* [Texto de origem]
┏━━
No caso específico da Europa, as suas divisões internas não a impedem apenas de ter uma política comum de defesa, segurança e relações exteriores; impedem-na também de adoptar uma política cultural mais consistente e uma verdadeira língua franca, de coligar maiores esforços e contributos para a investigação científica e o desenvolvimento tecnológico, de proteger eficazmente as suas fronteiras das hordas migratórias indesejáveis, de falar a uma só voz nas questões da guerra e da paz, de tirar pleno proveito das suas velhas ligações coloniais, de conglomerar as suas empresas e dar-lhes dimensão competitiva, de liberalizar plenamente os seus mercados, de proteger eficazmente os consumidores e de levar a cabo projectos ambiciosos cuja grandeza e custo estão para além das possibilidades de países isolados sem dimensão colossal. Tudo isto se paga caro, de uma maneira ou de outra. Sem as suas quezílias internas, a Europa estaria dois passos adiante de onde está – e todos sabem isso.


Pode dizer-se abertamente que a Europa não existe, nem em termos geostratégicos nem em termos de segurança , mas só é de bom tom reconhecê-lo nos bastidores. À vista desarmada, a incipiente união dos países do Velho Continente representa o papel de potência emergente, mas também só nos bastidores é de bom tom reconhecer que ninguém a leva muito a sério, por enquanto.
┗━━
* [Dados registados]
┏━━
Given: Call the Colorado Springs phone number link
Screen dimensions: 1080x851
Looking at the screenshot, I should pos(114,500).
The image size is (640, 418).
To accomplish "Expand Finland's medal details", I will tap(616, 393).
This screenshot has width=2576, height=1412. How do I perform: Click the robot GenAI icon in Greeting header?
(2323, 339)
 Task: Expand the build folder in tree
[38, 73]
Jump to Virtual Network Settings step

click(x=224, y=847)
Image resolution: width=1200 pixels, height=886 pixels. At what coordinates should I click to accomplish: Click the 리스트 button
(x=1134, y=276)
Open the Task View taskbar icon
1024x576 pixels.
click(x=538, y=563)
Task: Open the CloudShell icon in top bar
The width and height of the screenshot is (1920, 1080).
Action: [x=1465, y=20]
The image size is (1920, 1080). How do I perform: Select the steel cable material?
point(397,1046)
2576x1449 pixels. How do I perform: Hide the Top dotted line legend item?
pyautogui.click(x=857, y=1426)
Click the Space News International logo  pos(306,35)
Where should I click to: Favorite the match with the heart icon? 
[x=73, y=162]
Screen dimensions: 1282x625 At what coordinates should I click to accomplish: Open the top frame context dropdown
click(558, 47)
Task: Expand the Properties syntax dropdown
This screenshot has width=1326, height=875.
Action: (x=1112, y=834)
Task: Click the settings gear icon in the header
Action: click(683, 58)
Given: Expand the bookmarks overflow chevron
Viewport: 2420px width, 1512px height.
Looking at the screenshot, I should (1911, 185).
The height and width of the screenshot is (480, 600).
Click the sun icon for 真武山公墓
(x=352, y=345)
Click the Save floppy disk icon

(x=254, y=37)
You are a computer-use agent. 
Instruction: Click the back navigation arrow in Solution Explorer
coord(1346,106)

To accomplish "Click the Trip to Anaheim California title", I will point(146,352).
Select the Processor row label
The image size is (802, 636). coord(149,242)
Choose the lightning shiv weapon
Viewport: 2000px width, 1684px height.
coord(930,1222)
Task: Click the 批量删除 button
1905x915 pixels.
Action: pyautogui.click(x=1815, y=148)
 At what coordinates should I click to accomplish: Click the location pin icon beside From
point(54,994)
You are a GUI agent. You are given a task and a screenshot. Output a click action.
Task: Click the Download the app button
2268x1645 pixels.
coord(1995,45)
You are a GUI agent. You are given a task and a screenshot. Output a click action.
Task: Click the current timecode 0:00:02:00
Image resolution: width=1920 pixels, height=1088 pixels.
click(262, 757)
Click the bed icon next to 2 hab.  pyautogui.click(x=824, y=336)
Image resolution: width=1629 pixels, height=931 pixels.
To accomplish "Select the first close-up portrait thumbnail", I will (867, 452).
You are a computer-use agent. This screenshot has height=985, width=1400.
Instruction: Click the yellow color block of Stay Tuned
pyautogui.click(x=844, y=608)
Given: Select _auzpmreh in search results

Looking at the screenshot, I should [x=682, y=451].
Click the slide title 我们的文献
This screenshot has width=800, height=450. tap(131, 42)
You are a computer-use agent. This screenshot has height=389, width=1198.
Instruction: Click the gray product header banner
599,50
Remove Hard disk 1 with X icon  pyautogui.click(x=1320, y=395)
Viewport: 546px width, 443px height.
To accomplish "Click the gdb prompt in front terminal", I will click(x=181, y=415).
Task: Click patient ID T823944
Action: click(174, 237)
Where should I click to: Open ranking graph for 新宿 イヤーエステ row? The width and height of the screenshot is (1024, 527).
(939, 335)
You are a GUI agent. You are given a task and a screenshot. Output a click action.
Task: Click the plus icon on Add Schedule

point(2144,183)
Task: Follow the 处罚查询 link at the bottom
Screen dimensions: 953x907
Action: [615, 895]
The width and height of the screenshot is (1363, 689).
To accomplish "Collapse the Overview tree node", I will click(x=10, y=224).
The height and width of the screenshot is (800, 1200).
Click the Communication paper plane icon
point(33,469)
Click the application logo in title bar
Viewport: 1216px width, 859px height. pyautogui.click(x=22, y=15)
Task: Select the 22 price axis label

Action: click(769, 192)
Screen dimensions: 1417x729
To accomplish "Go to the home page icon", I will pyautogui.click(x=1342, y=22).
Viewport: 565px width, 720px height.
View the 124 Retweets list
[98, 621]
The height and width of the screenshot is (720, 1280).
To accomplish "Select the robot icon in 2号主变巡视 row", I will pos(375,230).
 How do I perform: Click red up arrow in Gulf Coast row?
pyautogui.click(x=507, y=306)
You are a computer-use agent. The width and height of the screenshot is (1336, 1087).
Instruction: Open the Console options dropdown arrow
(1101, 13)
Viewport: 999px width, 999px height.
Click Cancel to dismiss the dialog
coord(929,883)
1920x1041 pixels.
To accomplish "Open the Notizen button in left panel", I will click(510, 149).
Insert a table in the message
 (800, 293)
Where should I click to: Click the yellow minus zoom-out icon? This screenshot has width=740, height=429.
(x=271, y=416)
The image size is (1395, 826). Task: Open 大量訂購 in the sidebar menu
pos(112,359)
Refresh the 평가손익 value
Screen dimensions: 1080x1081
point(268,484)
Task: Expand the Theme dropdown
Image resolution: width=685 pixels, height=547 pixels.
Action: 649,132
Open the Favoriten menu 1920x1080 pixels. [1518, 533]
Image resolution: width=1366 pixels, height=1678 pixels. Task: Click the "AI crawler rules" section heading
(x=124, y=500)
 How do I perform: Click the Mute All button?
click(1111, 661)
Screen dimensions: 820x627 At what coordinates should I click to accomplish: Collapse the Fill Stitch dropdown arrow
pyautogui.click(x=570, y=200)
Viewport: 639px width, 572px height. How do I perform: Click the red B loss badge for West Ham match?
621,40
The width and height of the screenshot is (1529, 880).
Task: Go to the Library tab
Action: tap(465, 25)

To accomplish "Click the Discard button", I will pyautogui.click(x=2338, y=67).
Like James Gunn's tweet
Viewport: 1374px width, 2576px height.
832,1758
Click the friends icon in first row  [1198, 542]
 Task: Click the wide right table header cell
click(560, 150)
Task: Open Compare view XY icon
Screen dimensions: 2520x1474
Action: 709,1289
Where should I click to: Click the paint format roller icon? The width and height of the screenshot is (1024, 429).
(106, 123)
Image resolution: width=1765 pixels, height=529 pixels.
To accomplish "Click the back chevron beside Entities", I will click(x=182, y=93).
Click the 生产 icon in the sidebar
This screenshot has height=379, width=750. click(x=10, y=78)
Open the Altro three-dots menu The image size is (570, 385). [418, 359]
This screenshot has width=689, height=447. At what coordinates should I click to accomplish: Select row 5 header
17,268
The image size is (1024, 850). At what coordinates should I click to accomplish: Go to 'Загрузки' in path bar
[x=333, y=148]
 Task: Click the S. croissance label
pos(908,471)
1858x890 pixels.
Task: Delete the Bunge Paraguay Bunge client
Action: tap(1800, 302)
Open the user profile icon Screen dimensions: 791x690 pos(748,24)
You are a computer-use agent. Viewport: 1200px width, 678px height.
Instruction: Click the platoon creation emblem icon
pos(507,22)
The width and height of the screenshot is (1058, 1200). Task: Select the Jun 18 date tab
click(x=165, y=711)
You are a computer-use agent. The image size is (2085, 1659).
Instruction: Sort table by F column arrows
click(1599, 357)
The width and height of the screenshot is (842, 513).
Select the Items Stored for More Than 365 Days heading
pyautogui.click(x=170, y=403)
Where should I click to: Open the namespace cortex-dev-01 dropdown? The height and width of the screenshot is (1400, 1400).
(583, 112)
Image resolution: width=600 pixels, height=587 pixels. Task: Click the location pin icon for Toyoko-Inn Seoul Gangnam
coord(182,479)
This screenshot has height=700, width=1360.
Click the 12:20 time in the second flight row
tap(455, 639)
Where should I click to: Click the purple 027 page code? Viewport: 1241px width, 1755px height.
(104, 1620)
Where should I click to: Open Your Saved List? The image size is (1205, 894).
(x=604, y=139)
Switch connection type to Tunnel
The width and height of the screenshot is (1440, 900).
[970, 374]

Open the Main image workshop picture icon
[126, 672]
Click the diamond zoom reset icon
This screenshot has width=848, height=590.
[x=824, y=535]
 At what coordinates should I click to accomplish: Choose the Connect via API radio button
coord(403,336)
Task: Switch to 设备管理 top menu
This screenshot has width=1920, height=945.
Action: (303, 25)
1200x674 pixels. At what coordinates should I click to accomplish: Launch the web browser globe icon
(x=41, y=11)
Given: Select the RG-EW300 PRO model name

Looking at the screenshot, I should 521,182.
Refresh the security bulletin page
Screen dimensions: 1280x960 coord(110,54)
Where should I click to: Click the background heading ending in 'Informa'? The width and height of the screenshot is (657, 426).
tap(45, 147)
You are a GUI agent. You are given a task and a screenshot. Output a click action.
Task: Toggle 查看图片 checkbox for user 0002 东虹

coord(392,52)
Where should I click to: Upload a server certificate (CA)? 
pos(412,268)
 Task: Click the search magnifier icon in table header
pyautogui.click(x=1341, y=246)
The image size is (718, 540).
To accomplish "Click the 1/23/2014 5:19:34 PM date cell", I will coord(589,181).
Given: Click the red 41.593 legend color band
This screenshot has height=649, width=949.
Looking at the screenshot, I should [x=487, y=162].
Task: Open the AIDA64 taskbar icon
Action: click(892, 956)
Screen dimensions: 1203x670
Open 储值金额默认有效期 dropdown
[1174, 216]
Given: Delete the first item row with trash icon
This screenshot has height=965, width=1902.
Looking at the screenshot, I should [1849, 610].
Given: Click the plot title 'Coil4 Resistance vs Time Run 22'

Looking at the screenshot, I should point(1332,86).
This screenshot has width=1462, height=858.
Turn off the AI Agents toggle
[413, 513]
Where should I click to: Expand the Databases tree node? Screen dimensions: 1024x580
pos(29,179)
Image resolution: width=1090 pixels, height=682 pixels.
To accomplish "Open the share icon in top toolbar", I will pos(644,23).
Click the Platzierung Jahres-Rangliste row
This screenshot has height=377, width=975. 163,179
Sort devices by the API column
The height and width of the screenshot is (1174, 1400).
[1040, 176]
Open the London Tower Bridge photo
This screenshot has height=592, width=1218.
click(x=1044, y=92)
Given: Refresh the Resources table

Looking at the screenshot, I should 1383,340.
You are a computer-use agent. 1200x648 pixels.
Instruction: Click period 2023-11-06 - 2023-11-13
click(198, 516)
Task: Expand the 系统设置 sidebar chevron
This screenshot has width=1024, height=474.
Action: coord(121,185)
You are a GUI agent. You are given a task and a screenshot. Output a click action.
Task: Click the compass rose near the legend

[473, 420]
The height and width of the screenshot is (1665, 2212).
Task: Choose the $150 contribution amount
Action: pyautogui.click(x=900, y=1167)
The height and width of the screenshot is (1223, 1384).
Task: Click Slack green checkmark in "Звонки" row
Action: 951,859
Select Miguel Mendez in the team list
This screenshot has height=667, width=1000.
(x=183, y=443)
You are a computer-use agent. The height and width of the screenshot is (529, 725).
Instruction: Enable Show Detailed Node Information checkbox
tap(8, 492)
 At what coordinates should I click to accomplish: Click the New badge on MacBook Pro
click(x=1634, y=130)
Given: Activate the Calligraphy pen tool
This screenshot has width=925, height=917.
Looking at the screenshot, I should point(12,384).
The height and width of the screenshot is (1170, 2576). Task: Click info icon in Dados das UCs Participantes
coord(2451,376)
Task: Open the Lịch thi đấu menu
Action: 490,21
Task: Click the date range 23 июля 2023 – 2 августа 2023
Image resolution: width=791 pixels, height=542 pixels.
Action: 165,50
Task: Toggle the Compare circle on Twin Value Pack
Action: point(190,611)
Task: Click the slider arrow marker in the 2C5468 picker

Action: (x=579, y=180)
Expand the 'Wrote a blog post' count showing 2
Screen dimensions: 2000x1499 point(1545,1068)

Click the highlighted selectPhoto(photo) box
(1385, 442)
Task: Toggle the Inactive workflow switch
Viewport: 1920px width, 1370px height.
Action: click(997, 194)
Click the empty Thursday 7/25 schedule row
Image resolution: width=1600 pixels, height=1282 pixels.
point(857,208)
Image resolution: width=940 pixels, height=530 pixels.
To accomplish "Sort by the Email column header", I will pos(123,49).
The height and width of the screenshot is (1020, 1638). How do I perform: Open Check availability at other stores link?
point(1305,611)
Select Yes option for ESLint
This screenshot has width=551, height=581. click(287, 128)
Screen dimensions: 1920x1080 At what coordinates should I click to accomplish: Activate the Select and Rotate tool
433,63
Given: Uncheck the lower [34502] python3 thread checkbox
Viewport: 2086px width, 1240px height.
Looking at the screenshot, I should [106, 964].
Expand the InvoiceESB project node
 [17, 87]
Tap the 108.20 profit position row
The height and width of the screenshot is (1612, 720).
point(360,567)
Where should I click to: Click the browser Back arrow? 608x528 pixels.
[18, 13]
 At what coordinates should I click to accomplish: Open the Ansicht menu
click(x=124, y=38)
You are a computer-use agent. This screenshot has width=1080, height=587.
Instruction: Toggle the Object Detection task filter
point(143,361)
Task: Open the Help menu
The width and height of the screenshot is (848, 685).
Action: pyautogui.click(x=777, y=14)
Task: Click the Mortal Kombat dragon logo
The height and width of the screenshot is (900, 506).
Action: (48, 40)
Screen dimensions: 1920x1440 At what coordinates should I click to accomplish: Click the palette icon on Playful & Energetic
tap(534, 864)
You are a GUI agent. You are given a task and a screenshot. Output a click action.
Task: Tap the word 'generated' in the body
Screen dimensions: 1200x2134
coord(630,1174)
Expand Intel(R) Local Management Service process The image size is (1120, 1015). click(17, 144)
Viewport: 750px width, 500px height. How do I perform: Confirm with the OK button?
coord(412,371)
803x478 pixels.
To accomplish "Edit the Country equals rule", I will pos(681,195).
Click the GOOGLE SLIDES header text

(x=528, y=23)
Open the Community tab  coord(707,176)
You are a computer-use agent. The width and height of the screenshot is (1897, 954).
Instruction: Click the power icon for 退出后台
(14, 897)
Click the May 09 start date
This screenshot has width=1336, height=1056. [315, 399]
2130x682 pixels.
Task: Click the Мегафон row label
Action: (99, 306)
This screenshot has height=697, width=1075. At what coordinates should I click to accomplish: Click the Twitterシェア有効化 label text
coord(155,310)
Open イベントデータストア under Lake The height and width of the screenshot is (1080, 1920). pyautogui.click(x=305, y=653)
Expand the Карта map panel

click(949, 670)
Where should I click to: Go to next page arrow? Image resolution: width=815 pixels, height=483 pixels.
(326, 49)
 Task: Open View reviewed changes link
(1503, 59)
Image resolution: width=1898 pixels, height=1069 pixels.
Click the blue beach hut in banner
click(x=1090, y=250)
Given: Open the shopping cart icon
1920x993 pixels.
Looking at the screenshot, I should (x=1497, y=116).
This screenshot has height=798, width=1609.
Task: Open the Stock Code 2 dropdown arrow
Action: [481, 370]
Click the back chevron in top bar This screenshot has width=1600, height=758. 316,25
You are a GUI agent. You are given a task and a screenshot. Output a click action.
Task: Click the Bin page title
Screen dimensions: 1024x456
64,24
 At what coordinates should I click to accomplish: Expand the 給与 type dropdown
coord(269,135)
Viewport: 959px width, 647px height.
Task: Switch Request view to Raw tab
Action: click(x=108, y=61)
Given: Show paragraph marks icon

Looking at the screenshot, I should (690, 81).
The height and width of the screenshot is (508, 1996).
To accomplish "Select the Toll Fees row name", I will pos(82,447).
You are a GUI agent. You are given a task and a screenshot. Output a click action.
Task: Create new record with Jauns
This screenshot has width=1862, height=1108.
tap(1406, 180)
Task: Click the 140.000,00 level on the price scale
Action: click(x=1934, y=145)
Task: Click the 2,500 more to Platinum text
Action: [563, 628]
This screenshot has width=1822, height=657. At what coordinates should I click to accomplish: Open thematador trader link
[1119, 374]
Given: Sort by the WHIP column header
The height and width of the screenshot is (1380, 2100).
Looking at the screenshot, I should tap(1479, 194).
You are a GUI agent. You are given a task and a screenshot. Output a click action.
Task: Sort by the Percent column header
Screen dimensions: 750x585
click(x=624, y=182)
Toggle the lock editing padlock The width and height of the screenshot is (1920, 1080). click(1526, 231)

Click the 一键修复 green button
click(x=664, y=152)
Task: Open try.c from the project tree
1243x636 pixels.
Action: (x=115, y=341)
┗━━
* [Tarefas a realizar]
• 1. Reescreva em forma de lista o parágrafo do texto sobre a Europa que começa por "No caso específico da Europa", mantendo os factos principais.
• 2. No texto sobre a Europa, onde é de bom tom reconhecer que a Europa não existe em termos geostratégicos nem de segurança?
• 3. Transcreva do texto sobre a Europa tudo o que vai desde "Pode dizer-se abertamente" até "sério, por enquanto.".
As linhas não têm qualquer relação com o texto sobre a Europa.

* [Resultados das tarefas]
• 1.
As divisões internas impedem a Europa de:
- ter uma política comum de defesa, segurança e relações exteriores;
- ter uma política cultural mais consistente e uma verdadeira língua franca;
- juntar mais esforços e contributos para a investigação científica e o desenvolvimento tecnológico;
- proteger eficazmente as fronteiras das hordas migratórias indesejáveis;
- falar a uma só voz nas questões da guerra e da paz;
- tirar pleno proveito das velhas ligações coloniais;
- conglomerar as empresas e dar-lhes dimensão competitiva;
- liberalizar plenamente os mercados;
- proteger eficazmente os consumidores;
- realizar projetos ambiciosos cuja grandeza e custo ultrapassam as possibilidades de países isolados.

Tudo isto se paga caro. Sem as quezílias internas, a Europa estaria dois passos adiante, e todos o sabem.

• 2. Nos bastidores.

• 3.
Pode dizer-se abertamente que a Europa não existe, nem em termos geostratégicos nem em termos de segurança , mas só é de bom tom reconhecê-lo nos bastidores. À vista desarmada, a incipiente união dos países do Velho Continente representa o papel de potência emergente, mas também só nos bastidores é de bom tom reconhecer que ninguém a leva muito a sério, por enquanto.